When flying the Knighthawk helicopter, members of the Fleet Angels search for surface ships, support special operations forces, conduct combat search and rescue missions, and perform other military operations around the world.
A key element of the Navy the nation needs is tied to the fact that the U.S. is a maritime nation, according to Navy officials, and that the nation’s prosperity is tied to the ability to operate freely on the world’s oceans. More than 70 percent of the Earth’s surface is covered by water; 80 percent of the world’s population lives close to a coast; and 90 percent of all global trade by volume travels by sea.
Brumaghin is playing an important part in America’s focus on rebuilding military readiness and strengthening alliances in support of National Defense Strategy.
“Our priorities center on people, capabilities and processes, and will be achieved by our focus on speed, value, results and partnerships,” said Secretary of the Navy Richard V. Spencer. “Readiness, lethality and modernization are the requirements driving these priorities.”
Though there are many ways for sailors to earn distinction in their command, community and career, Brumaghin is most proud of graduating from rescue swimmer school.

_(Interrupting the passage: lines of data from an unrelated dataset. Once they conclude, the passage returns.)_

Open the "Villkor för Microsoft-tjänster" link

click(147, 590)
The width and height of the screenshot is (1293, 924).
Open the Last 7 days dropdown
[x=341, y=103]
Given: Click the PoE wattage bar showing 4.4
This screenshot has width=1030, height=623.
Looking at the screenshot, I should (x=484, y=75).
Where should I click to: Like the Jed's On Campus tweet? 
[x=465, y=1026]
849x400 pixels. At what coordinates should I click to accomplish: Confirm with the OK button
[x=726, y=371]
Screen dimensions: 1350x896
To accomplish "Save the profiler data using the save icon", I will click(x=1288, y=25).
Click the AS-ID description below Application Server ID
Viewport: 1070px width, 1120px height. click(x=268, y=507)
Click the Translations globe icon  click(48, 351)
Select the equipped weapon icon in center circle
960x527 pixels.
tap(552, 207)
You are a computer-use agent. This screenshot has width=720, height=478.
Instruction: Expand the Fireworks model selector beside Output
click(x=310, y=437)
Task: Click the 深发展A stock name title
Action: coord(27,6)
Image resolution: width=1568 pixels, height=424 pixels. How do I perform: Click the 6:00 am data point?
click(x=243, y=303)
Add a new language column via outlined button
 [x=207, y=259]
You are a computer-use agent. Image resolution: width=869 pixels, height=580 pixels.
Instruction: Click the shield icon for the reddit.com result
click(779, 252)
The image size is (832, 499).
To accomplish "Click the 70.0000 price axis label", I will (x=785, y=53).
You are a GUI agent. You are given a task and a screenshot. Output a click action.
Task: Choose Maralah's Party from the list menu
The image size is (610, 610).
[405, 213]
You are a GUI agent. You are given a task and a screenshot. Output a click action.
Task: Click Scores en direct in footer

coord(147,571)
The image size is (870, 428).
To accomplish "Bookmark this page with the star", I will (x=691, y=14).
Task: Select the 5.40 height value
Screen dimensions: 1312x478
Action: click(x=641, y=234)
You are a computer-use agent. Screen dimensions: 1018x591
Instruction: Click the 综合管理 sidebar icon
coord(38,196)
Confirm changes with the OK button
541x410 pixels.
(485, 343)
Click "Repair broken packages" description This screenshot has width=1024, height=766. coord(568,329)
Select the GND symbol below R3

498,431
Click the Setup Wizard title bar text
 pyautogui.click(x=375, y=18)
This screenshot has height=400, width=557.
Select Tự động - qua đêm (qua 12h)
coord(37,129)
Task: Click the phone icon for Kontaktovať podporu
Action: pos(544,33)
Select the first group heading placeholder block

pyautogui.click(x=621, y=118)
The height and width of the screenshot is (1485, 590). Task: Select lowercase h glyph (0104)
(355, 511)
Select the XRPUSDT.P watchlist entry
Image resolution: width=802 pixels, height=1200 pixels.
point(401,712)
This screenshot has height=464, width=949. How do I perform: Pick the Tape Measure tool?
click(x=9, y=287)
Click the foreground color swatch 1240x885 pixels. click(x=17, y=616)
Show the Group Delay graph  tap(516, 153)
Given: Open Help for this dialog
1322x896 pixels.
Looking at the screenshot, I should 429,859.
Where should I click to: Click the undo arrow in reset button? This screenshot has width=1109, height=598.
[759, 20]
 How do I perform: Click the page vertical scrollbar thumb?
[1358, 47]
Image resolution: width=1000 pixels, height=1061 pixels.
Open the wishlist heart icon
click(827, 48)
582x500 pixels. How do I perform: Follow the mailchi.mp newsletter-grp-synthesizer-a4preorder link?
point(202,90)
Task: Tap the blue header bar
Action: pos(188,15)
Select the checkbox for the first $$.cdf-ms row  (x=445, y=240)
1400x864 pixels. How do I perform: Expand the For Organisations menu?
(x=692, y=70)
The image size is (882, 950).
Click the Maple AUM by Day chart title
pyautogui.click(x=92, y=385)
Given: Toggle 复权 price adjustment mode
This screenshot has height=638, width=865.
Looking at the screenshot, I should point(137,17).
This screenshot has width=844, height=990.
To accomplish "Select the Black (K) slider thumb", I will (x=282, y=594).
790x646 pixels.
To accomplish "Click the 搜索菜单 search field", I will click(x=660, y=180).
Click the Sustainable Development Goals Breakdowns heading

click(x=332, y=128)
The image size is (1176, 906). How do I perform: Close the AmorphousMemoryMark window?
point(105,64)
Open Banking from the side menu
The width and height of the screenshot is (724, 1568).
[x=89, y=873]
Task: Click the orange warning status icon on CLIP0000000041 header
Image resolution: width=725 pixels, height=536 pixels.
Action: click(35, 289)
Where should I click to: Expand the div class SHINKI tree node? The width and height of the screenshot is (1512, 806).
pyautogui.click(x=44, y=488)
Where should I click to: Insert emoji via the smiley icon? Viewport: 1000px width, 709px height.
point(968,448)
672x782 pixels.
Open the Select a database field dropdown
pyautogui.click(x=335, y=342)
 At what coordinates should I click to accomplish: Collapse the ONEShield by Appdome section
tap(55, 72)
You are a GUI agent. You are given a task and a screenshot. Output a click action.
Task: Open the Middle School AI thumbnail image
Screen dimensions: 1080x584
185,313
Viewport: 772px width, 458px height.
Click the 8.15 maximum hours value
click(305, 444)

“I had always known rescue swimmers and knew what they did was the job I wanted,” said Brumaghin. “When I made it through the school, it was a good feeling to know I was able to do the job I desired.”
Serving in the Navy is a continuing tradition of military service for Brumaghin, who has military ties with family members who have previously served. Brumaghin is honored to carry on the family tradition.
“My dad was in the Army, and my brother is in the Air Force,” said Brumaghin. “It’s in my blood to serve. I always knew I wanted to join.”
As a member of one of the U.S. Navy’s most relied-upon assets, Brumaghin and other sailors know they are part of a legacy that will last beyond their lifetimes providing the Navy that the nation needs.
“Serving in the Navy is a job I really enjoy doing,” added Brumaghin. “I have an exciting job where I get to fly and finally do something I love. I like being able to help others, it is a good feeling.”